▶ **Source material**:

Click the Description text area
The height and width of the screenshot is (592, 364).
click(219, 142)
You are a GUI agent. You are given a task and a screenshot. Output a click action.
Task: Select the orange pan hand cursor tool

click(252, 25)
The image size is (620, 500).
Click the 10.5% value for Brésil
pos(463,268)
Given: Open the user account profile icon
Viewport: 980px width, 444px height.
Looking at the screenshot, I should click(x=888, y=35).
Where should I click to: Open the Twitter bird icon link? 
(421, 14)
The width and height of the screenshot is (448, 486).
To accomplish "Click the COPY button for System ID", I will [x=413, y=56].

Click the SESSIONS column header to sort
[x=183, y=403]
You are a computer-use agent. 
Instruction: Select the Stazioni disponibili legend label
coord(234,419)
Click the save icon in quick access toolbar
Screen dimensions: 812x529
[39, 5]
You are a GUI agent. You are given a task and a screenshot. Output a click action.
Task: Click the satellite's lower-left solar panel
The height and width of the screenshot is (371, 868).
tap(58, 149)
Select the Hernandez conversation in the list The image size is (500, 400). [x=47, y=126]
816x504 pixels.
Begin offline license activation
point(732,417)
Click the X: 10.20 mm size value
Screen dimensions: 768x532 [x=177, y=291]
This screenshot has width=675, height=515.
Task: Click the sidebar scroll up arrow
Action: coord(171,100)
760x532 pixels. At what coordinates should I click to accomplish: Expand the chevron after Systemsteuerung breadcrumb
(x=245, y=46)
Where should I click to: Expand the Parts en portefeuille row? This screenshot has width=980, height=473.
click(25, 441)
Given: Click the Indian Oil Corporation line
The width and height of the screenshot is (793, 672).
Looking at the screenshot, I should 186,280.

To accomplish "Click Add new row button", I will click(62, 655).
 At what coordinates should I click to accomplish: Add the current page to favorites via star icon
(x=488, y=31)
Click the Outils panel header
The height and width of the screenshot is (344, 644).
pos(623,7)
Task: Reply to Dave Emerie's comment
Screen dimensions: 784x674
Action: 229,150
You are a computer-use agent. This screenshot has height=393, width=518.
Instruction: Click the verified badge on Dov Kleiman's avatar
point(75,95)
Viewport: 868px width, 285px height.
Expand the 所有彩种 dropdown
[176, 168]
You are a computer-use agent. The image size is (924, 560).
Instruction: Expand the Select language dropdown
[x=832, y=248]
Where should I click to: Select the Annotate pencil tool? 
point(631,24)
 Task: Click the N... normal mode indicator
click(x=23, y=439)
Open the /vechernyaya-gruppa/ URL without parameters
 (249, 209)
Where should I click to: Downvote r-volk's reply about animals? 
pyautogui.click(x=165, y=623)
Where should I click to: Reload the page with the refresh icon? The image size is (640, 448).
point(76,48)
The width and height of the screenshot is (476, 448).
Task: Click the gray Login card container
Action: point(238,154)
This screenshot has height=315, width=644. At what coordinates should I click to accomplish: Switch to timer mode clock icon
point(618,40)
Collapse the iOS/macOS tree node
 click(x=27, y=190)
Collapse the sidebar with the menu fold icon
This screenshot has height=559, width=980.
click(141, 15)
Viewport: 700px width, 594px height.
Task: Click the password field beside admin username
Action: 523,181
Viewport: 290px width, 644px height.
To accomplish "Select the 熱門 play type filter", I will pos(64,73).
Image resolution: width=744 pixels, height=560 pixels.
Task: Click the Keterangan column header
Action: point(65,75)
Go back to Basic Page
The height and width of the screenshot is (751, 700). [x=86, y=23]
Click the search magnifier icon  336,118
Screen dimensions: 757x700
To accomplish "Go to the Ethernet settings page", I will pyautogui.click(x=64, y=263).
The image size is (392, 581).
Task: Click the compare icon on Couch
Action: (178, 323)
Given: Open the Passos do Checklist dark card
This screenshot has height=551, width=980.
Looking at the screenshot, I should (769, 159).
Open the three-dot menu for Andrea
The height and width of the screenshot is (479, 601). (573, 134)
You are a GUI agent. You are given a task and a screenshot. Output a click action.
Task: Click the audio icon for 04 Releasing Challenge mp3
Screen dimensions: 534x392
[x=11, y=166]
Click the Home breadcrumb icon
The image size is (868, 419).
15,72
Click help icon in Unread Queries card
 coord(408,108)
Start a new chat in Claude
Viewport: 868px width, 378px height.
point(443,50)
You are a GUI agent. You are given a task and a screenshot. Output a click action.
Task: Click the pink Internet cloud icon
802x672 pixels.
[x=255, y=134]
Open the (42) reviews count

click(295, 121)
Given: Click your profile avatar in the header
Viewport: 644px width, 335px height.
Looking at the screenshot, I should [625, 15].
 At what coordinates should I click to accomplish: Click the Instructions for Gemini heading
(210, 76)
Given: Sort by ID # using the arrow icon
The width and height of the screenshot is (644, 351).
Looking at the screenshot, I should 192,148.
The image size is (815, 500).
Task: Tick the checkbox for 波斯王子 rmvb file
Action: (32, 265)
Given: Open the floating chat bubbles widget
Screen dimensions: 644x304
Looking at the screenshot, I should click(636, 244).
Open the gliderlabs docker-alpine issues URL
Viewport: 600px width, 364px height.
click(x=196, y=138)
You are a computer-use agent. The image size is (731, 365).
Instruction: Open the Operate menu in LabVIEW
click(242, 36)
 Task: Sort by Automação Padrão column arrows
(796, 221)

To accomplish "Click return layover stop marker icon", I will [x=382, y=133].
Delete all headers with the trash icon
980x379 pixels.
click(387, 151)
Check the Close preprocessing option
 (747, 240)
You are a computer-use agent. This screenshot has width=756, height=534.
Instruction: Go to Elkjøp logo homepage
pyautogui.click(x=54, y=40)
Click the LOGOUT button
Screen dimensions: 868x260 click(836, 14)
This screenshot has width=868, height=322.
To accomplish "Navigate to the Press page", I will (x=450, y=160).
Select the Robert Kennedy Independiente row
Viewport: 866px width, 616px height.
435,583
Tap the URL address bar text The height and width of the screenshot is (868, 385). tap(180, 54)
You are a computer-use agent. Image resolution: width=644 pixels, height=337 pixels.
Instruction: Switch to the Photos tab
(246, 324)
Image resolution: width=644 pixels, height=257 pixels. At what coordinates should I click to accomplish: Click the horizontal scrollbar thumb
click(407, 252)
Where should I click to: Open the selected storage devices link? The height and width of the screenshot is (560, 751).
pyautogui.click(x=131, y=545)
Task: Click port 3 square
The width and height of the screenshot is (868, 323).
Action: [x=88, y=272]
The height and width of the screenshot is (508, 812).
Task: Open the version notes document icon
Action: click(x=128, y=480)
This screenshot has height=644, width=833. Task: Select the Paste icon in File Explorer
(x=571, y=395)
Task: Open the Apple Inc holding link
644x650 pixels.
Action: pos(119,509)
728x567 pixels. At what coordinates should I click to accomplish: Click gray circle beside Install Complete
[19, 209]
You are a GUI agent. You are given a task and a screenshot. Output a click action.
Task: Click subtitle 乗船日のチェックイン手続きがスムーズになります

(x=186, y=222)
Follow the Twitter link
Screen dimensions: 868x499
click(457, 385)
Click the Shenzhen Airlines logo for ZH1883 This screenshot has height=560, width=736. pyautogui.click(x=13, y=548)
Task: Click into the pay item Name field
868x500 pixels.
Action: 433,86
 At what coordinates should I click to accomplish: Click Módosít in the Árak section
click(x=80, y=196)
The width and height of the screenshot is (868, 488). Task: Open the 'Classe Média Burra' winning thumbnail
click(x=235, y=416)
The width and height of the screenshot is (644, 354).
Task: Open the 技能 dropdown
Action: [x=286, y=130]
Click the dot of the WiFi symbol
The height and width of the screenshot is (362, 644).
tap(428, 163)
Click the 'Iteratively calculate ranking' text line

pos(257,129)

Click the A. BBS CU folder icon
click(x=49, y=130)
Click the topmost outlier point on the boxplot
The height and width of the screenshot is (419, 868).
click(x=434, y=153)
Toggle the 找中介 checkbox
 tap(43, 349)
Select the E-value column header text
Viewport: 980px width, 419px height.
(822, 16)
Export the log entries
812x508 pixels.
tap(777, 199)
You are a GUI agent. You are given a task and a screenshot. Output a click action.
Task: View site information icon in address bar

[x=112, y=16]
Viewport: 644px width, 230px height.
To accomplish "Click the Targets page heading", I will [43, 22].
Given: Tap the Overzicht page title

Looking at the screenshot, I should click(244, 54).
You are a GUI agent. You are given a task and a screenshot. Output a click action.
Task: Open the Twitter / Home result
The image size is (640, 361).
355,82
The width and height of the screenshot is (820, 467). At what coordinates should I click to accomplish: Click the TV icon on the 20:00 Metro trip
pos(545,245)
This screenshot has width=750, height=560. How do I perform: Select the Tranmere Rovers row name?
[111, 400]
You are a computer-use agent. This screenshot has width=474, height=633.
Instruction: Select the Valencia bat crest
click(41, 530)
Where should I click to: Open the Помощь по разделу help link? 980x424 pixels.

▶ **Task brief**: The expected answer is an exact copy of the lines above, beginning at the line with "has width=756, height=534." and ending at the line with "This screenshot has width=868, height=322.", with both ends in.

▶ **Answer below**:
You are a computer-use agent. This screenshot has width=756, height=534.
Instruction: Go to Elkjøp logo homepage
pyautogui.click(x=54, y=40)
Click the LOGOUT button
Screen dimensions: 868x260 click(836, 14)
This screenshot has width=868, height=322.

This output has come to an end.